L’esempio più evidente è il caso di Syriza e della sua recente trasformazione. Le radici del partito affondano in Synaspismos la coalizione della Sinistra, dei Movimenti e dell'Ecologia fondata nel 1991. Tuttavia sotto la leadership di Tsipras il partito ha operato una “svolta populista”, vista sia nel cambiamento del discorso e del linguaggio politico, sia nel contesto organizzativo. Il momento decisivo di trasformazione è stata la svolta verso “un partito unitario” (piuttosto che un partito di coalizione) celebrato nel congresso di luglio 2013, che portò alla dissoluzione ufficiali dei partiti membri. Si tratta di una mossa chiaramente ispirata dal movimento degli aganaktismenoi, e dal modo in cui hanno contribuito in aprire uno “spazio popolare” che una pura strategia di unità a sinistra non avrebbe potuto rappresentare.
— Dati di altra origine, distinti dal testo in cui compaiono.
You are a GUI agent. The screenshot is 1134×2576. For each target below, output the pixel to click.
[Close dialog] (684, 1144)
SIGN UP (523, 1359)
Sia la strategia di unità a sinistra che la strategia populista contengono potenzialità e pericoli. La logica dell’unita a sinistra offre la possibilità di costruire un fronte relativamente ampio ma al tempo stesso omogeneo ideologicamente. Tuttavia corre il rischio classico della “sinistra-sinistra” di rinchiudersi in un angolo. La logica populista offre una strategia “pigliatutto” che risponde bene alla presente fase di crisi associativa e crisi di appartenenza. Ma al tempo stesso è molto esposta ai cambiamenti di umore dell’opinione pubblica, e alla instabilità delle emozioni collettive. In ogni caso concreto la scelta tra queste due strategie dovrebbe rispondere a una fondamentale considerazione strategica. Qual è in questa fase politica il compito più urgente e il cammino più credibile per combattere la politica d’austerità? Unire le forze di quelli che ancora si riconoscono in identità di sinistra e con livelli relativamente alti di appartenenza e rappresentanza? O dare voce alla “maggioranza invisibile” dei disorganizzati, dei non garantiti e dei non rappresentati?